Nor was money especially loose during the early stages of the pandemic. As the money supply ballooned, the velocity of money—its average rate of turnover—cratered. People held on to that extra money. According to data from the Federal Reserve Bank of St. Louis, money demand increased by 22.5 percent from the fourth quarter of 2019 to the first quarter of 2020. Velocity remained depressed as the money supply continued growing. Since supply outpaced demand, monetary conditions did loosen. But Fed policy did not open the liquidity floodgates, as many initially supposed.
As for the supply of goods, congested production and slowed distribution clearly are making inflation worse. But this explanation is prone to just-so stories. Supply conditions vary greatly by sector. Aggregate data, constructed to get a fuller picture, is not as clean on the supply side as on the demand side.
We also have to consider politics. Behind the inflexible insistence that supply problems matter most lies a possibly partisan reluctance to indict policy makers and technocrats.

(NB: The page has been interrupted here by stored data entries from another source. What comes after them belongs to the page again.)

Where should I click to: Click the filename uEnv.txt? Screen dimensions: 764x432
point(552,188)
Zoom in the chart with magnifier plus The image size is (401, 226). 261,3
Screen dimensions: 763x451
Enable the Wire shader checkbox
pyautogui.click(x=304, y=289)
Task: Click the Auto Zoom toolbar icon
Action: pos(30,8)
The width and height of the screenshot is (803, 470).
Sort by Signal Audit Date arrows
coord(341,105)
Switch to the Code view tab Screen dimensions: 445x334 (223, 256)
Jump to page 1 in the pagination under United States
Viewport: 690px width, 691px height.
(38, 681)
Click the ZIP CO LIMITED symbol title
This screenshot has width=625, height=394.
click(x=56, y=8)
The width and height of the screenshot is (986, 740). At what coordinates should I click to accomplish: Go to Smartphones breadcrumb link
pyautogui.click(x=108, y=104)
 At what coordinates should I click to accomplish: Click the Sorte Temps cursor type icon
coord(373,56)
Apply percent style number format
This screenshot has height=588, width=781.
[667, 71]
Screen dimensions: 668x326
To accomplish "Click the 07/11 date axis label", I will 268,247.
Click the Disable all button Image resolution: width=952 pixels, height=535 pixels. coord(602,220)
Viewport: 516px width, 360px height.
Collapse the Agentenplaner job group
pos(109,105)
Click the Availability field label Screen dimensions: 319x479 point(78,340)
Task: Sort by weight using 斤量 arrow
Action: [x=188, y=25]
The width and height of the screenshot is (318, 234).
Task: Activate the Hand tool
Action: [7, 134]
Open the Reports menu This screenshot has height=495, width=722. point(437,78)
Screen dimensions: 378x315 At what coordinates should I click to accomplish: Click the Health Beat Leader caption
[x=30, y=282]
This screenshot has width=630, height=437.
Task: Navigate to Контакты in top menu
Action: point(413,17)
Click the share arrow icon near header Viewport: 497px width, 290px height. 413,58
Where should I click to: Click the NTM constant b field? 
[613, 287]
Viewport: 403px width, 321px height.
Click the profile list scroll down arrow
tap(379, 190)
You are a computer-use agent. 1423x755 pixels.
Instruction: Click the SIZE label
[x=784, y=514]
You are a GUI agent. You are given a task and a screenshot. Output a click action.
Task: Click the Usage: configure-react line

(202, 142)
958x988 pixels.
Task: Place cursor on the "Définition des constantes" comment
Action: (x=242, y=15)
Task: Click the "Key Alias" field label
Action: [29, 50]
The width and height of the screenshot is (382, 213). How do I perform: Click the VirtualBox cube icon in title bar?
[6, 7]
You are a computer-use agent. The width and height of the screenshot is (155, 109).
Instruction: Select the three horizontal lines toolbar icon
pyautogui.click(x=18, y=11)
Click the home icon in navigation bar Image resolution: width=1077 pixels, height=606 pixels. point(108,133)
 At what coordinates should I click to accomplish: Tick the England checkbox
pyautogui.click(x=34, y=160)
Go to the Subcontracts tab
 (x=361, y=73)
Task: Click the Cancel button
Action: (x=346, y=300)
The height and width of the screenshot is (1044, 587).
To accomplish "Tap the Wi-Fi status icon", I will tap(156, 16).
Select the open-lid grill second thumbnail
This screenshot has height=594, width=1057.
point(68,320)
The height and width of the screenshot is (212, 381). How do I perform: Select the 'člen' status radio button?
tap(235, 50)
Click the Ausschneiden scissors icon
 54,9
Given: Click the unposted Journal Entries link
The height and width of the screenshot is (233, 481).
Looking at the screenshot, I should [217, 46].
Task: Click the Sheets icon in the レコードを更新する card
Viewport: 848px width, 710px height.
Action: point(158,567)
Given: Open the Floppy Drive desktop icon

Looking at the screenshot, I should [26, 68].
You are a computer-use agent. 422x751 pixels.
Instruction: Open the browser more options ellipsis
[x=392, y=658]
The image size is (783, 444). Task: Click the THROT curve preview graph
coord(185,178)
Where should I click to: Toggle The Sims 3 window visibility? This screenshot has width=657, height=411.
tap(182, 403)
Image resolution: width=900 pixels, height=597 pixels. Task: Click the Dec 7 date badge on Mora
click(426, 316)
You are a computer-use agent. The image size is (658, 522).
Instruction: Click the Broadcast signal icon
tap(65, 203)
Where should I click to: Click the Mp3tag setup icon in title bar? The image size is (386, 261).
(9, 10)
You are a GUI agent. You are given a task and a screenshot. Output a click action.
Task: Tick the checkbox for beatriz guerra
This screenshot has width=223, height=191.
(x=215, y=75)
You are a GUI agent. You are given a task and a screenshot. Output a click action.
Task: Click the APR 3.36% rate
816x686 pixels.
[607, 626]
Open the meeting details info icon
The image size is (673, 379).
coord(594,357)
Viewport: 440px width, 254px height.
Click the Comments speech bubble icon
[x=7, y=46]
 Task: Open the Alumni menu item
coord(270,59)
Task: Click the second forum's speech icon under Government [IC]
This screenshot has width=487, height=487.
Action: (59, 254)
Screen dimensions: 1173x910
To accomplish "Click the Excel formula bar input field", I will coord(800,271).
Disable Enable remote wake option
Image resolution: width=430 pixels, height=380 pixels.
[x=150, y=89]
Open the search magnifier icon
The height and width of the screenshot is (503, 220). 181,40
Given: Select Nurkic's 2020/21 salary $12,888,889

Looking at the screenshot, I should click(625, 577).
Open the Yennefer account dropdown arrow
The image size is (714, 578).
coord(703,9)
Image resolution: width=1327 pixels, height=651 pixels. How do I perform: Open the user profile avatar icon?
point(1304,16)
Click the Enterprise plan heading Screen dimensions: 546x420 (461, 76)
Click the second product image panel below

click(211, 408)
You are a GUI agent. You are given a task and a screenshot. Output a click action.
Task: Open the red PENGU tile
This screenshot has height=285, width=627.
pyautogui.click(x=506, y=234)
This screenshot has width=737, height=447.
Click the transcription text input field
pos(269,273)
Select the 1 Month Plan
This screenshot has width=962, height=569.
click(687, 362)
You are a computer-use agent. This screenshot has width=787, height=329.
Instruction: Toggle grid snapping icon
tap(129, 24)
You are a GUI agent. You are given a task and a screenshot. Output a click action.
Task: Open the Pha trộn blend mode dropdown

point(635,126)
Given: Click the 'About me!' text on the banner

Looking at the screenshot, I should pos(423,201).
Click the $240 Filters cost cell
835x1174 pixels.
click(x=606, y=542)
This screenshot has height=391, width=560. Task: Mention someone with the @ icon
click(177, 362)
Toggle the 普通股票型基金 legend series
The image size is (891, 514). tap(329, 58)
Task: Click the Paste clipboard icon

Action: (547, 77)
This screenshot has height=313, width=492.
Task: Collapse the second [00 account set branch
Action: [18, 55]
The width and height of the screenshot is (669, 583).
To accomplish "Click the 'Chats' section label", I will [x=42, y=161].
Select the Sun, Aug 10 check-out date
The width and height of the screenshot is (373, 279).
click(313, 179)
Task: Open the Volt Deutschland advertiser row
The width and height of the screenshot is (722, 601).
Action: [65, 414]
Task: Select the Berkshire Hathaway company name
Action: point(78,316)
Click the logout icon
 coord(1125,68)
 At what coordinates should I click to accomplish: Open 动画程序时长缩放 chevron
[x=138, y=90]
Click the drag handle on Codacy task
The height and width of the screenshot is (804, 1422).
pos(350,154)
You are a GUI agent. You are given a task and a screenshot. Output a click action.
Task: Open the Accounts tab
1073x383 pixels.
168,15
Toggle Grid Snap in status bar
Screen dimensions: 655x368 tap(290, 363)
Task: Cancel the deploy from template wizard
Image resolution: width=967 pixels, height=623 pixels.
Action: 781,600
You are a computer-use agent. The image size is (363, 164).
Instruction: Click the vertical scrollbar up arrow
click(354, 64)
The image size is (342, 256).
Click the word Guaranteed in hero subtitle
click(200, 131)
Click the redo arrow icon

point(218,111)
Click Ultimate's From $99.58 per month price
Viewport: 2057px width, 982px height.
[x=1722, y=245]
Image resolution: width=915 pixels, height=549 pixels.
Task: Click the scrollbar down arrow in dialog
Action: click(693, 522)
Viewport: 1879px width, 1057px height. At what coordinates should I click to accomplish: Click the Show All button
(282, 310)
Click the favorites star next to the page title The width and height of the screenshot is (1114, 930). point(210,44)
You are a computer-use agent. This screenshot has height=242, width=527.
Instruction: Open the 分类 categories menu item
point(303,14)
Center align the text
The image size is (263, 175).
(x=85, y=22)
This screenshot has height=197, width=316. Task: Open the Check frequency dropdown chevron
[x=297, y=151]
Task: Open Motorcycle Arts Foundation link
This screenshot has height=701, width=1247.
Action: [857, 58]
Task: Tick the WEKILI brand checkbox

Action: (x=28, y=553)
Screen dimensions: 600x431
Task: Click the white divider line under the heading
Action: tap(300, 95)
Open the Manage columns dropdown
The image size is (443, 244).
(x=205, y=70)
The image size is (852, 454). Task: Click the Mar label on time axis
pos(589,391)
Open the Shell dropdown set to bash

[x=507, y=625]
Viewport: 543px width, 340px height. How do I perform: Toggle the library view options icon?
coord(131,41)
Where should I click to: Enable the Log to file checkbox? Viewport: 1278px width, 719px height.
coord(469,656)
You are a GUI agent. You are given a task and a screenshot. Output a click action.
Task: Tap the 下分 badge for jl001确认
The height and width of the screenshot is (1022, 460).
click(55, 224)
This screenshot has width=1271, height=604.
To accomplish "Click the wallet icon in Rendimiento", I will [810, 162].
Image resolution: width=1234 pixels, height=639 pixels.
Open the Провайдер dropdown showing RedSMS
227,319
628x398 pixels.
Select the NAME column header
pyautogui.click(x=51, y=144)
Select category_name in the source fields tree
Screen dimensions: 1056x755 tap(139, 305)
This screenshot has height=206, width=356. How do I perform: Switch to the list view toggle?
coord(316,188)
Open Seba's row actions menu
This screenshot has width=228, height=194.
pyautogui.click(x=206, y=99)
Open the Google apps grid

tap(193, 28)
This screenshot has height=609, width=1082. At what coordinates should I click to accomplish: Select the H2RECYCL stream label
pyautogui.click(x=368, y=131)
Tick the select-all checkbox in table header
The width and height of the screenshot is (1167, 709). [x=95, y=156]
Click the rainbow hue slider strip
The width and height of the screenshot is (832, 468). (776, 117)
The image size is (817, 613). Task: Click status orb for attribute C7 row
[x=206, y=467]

The doves are down, but they are not out for the count. Market inflation expectations peaked in mid-November. As of January, bond traders forecast 2.8 percent per year for the next five years, meaning they are not convinced runaway inflation is our destiny. “Predictions are hard, especially about the future,” a wise man once said. Much will depend on how fast supply constraints loosen and Fed policy tightens.”